Apple decided to split its iPhone offering into two ranges at the recent launch, unveiling the 5C for the slightly lower end of the market, and the 5S as the premium model.
On the outside, the 5S is pretty much identical to the iPhone 5, but Apple has added a few features and made some tweaks to try and entice a whole new generation of iPhone users, or convince those using older models to upgrade (we’ll be comparing the 5S with the iPhone 5 in a separate head-to-head review, so check back on V3 for that soon).
Design and build
The iPhone 5S has an aluminium case and glass screen. It’s comfortable to hold as it’s very thin and light, measuring 124x59x7.6mm and weighing only 112g. The 5S certainly retains the premium Apple look and feel we’ve come to expect from the brand. However, users new to the iPhone may find the edges of the device a little too square and jagged when holding the 5S for long periods.
On the top, the iPhone features a power button, with a SIM card slot on the right, a ringer on/off button and volume controls on the left (the plus button can also be used to take pictures from the camera app), and a headphone jack, microphone, Lightning charging port and speaker on the bottom of the device. The 5S is available in three colour choices: gold and silver backs with a white front; or with a grey back and a black front.
The iPhone 5S features a 4in Retina display with a 1136x640 resolution at 326ppi. The colours on web pages, games and video were bright and vibrant, while text was clean and crisp. The high-quality in-plane switching (IPS) panel is also evenly lit and the impressive viewing angles mean you can see what's on screen whether looking down from the top, up from the bottom, front or side on, or anywhere in between.

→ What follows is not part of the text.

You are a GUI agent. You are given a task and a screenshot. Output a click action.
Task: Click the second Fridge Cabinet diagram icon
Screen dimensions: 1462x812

However, some users have complained about the new fonts, which are thinner and smaller, and the removal of boxes around menus, making text hard to read for those with visual impairments.
Those used to the larger screens offered by devices such as the Samsung Galaxy S4, which has a 1920x1080 resolution offering 441ppi on a 5in screen, might also find the iPhone 5S screen too small, so while the quality on offer from Apple is comparable to its competitors’ displays, the size might make a difference here.